ИСХОДНЫЙ ДОКУМЕНТ:

«А вдруг» и получилось, хотя дом не имел никакого отношения к Министерству культуры, а принадлежал, как потом выяснилось, Министерству связи. Но Николаю Лукьяновичу Дупаку, действительно занимавшемуся организацией квартиры для Давида Боровского (но не так, конечно, как он рассказывал в интервью), удалось сделать, можно сказать, невозможное – проникнуть в «чужой» дом. На работу Давид ходил по Гончарному переулку до Таганского тупика.
Сейчас рядом с домом, в котором жил Давид, с одной стороны чешский пивной ресторан, с другой – какая-то четырехэтажная техническая контора. Когда-то она строилась под помещение банка. Однажды, в начале перестроечных времен, мы стояли втроем – Давид, Смехов и я – на балконе квартиры Боровских, и Давид в разговоре нашем о случившихся уже переменах вдруг спросил у меня: «Как думаешь, перемены надолго?» – «Да» – «Почему?». Я показал на строившийся внизу банк.
«Горше всего, – сказал тогда Давид, – что мои близкие друзья не дожили до этих счастливых изменений в нашей советской жизни».
Повторил бы он сейчас – «счастливых»?

ПРЕДОСТАВЛЕННЫЕ ДАННЫЕ:
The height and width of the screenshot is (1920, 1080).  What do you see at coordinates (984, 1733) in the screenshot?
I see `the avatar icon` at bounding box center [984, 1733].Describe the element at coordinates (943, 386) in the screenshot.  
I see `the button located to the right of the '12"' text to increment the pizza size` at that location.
* * *
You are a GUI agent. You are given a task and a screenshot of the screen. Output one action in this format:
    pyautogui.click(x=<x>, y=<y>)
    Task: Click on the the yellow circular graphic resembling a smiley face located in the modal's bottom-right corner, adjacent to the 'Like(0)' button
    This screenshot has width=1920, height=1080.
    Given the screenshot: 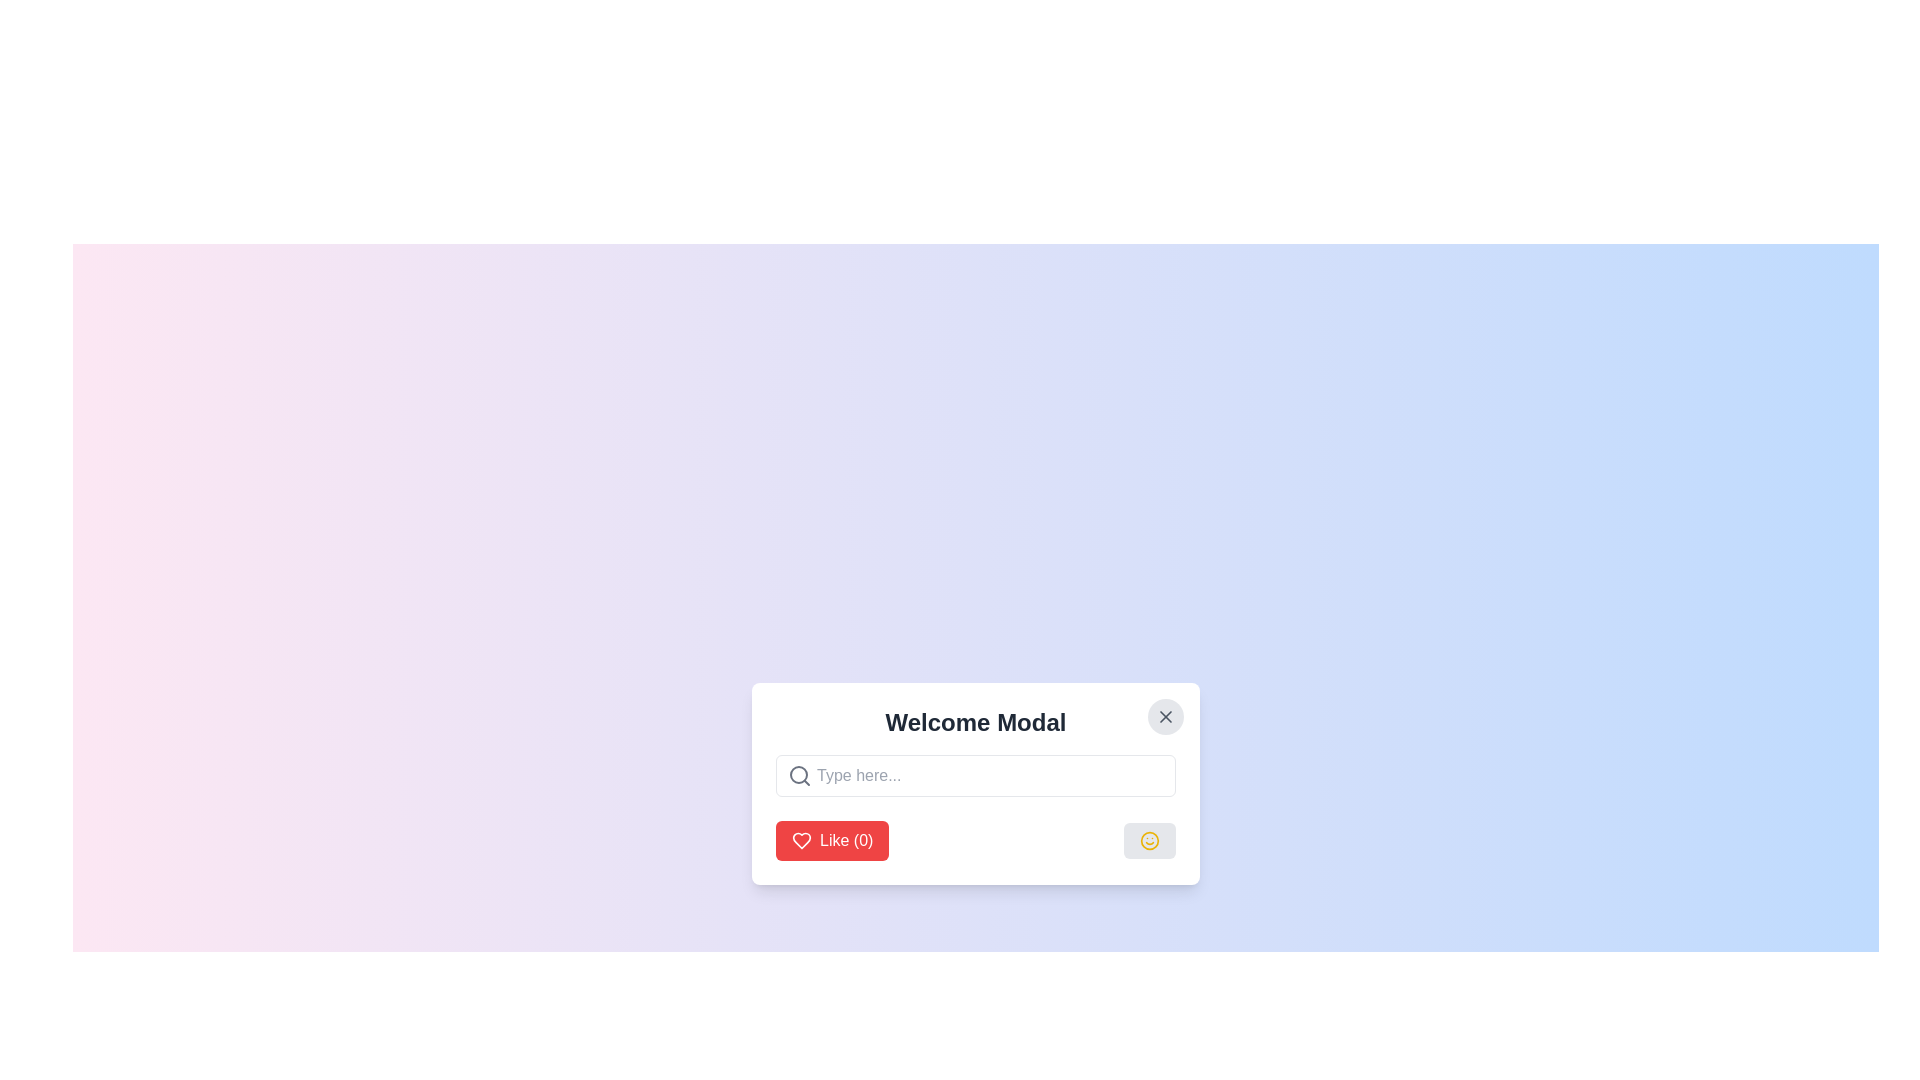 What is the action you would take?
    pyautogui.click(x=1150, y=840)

ЗАПРОС: Какому министерству, согласно воспоминаниям о Давиде Боровском, на самом деле принадлежал дом, в котором он жил?

РЕЗУЛЬТАТ ВЫПОЛНЕНИЯ: Министерству связи.